I have rambled off, which is usual, but the point I’m trying to make is that this journalist probably thought Moneyball was some wonderful text because Flower liked it. It needed investigating. I read this stuff. I’ve read virtually every self-congratulatory tome about the Red Sox winning it all in 2004 due to these techniques (of course, buying up one of the best pitchers on the market and having the second highest payroll in the game had sweet FA to do with it). I’m a sports nut who laps this stuff up. But not with an uncritical eye. When someone tells me a book like that helped shape a couple of England coaches’ philosophies, I want to know why.

I’ll never be able to scratch that itch completely. I’ll always be searching for the right point, even if I find out it is wrong. I want to know. The pieces recently by much more precise, beautifully crafting authors like Maxie and TLG than I, hone in on their targets like laser guided missiles, and we are all the better for it. I’m far less accurate, but hope I make up for it in my desire to find out. I’m still not satisfied that I’ve found out what I want.

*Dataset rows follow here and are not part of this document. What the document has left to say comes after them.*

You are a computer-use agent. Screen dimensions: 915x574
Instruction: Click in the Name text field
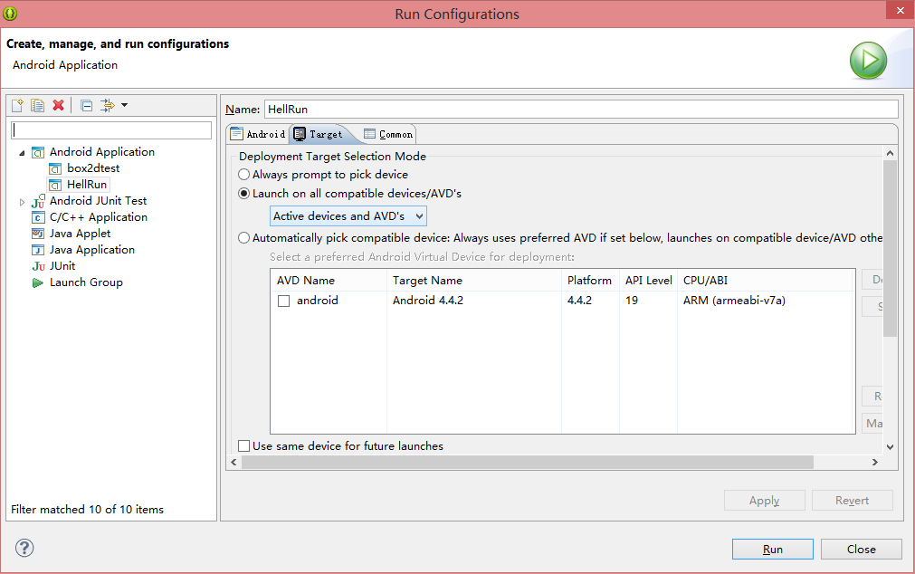(579, 110)
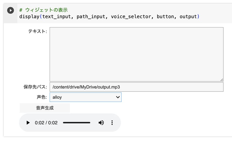Viewport: 232px width, 142px height.
Task: Click text_input argument in the code
Action: (56, 17)
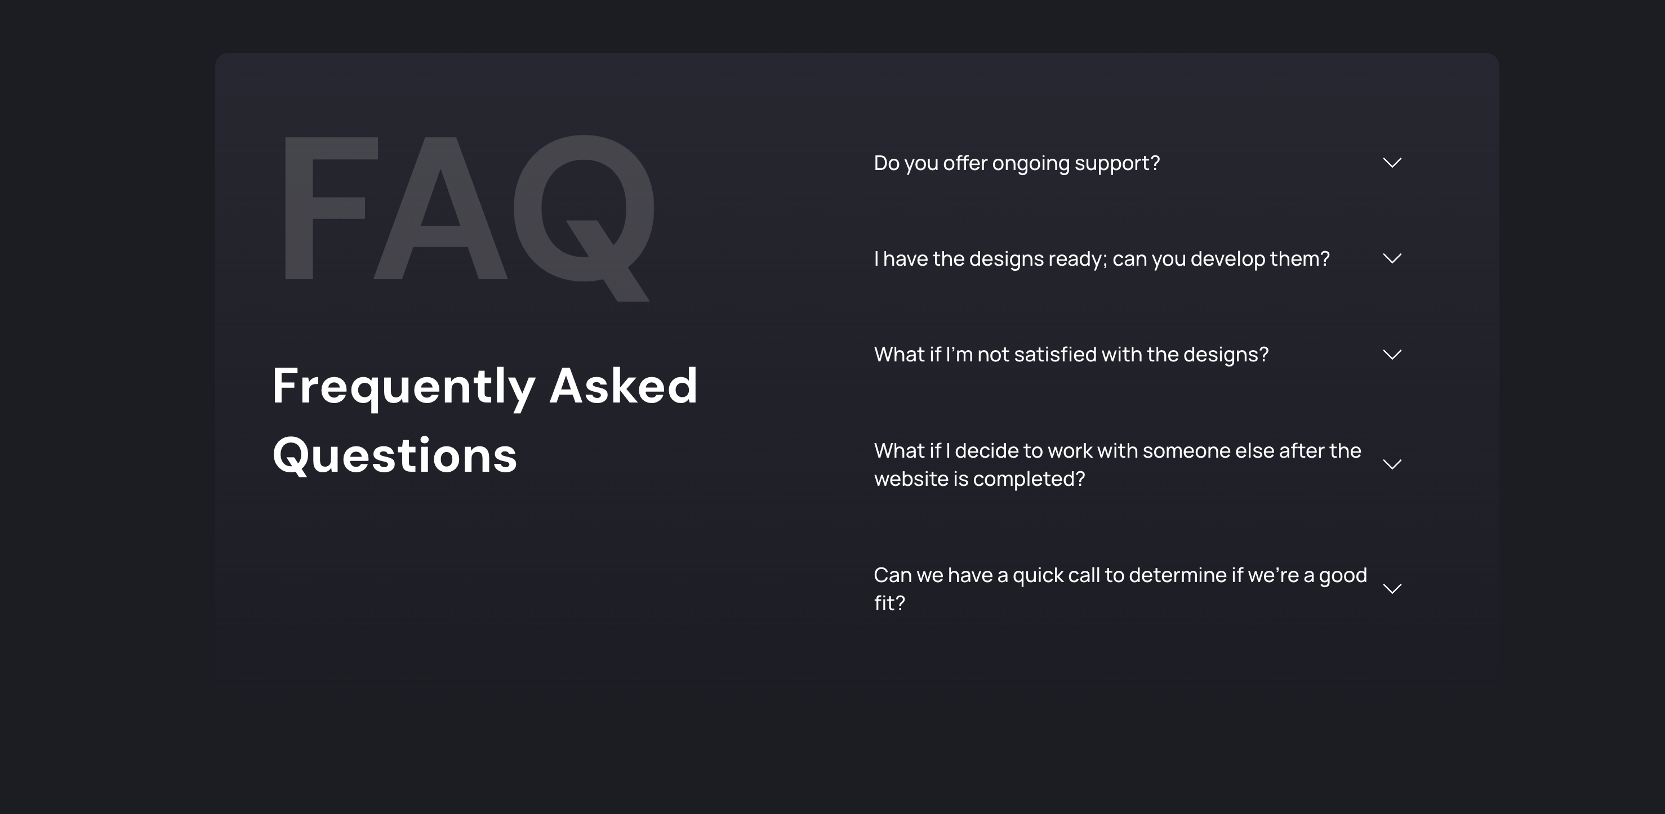
Task: Reveal answer to "Can we have a quick call"
Action: click(x=1120, y=589)
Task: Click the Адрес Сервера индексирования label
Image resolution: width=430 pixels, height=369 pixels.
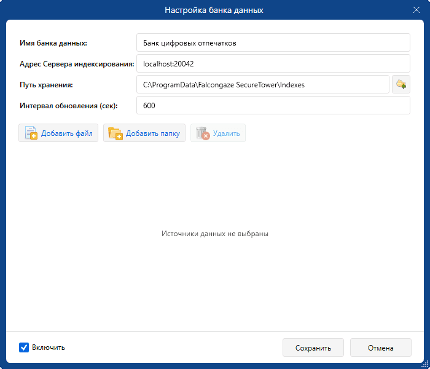Action: pyautogui.click(x=76, y=64)
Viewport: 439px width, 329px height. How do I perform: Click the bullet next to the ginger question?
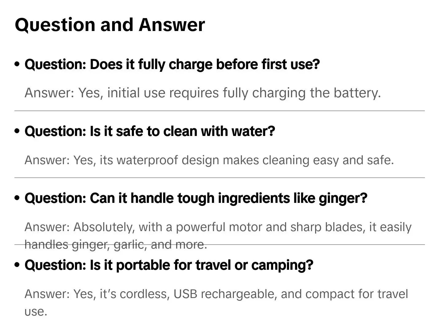click(17, 198)
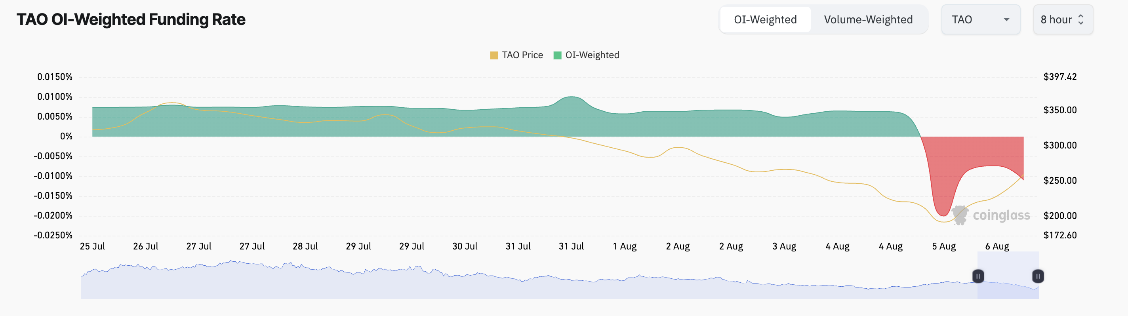Click the highlighted range selection window

point(1008,275)
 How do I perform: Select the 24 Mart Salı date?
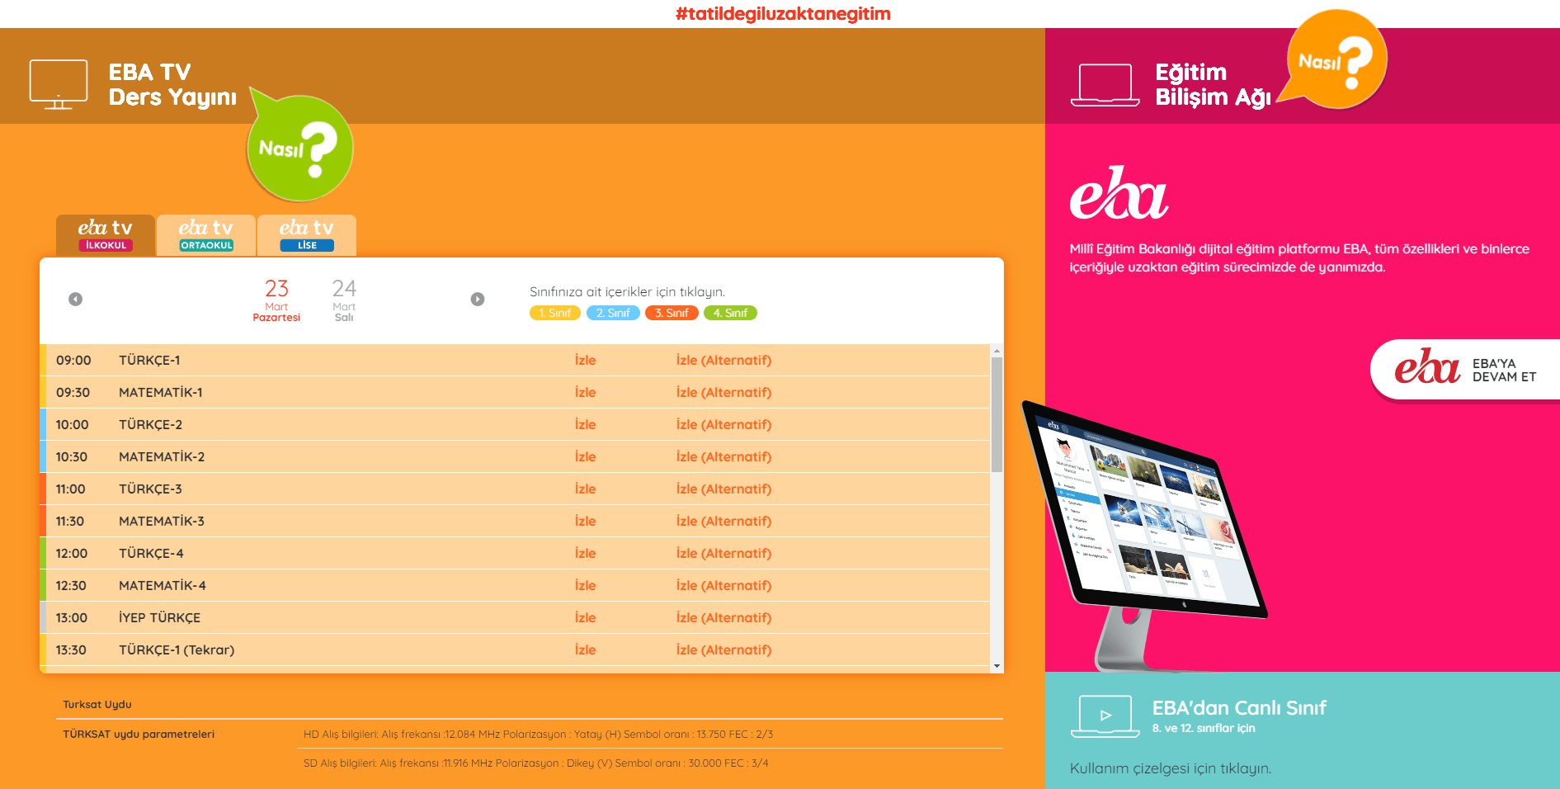pyautogui.click(x=344, y=300)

So it gets to the point, where, yes, I confess, I hope Alastair Cook fails as a batsman, because he’s a wretched leader of men. I get to the point, where, yes, I confess, I see England wins as something to dread for the stupidity of the reaction they garner from people who should know better. I hope Strauss falls on his arse for backing a Giles Clarke line on KP (for that is what I think it is) and he leaves that post with the ridicule his predecessor garnered. I will not forgive those who branded the likes of me as “outside cricket” for turning me off an England cricket team. Even one with players like this.

I’m not falling in love with them. Not one iota. Until that whole top edifice is cleared, Clarke has absolutely nothing to do with the ECB, that there’s an apology to those they insulted, I’ll despise them with every f–king fibre of my being.

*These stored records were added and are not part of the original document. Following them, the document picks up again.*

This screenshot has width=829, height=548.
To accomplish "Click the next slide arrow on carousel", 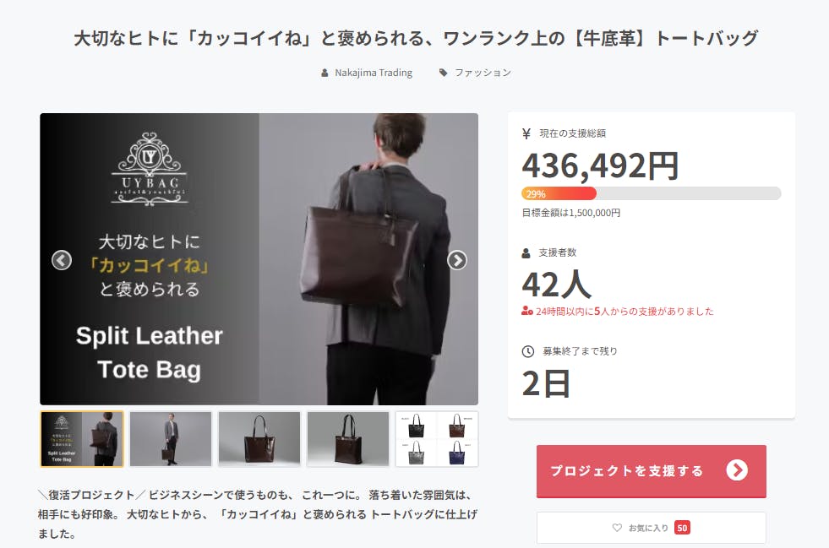I will [457, 260].
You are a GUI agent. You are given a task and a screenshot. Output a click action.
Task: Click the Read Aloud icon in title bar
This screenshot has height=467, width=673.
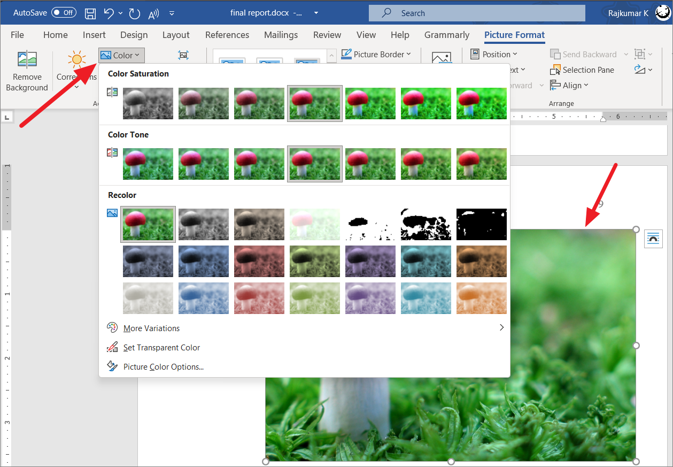[x=153, y=13]
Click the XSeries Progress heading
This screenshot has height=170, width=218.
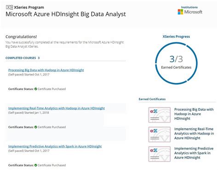tap(176, 36)
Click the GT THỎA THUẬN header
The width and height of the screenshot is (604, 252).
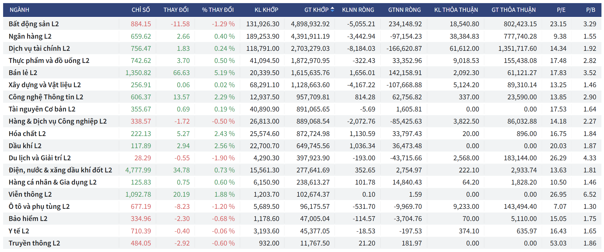(x=513, y=10)
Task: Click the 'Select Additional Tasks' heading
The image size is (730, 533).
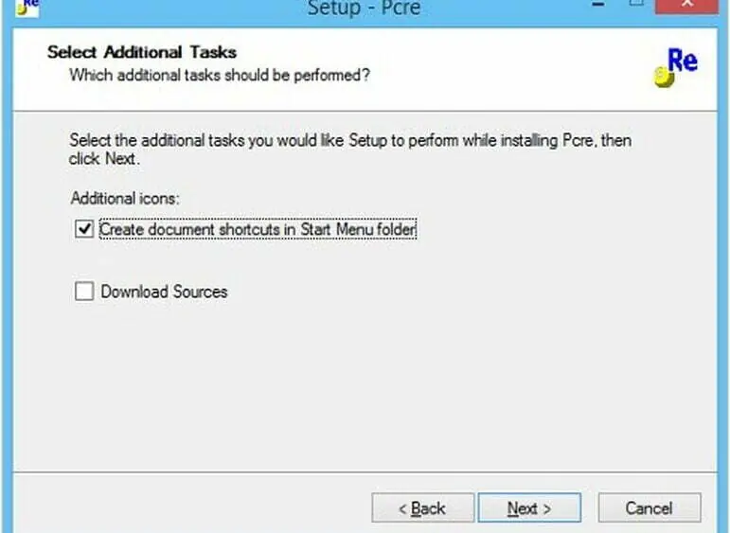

When I was a child, I played cricket in the street. I played with 10 other kids on a council estate in Deptford. I watched Botham’s Ashes. I watched the great 1980s West Indies teams. People talked about cricket all the time. Going to my first test match was a thing I will always treasure (1997, Oval, Day 2). I have this game in my soul. I come from an era where it mattered to kids of all social classes. Now?

Yeah. I’ve no right to be angry at all. No I’ll carry on with all of them. And now I don’t have to play the good little foot soldier role in the office, I’m ready to up the ante.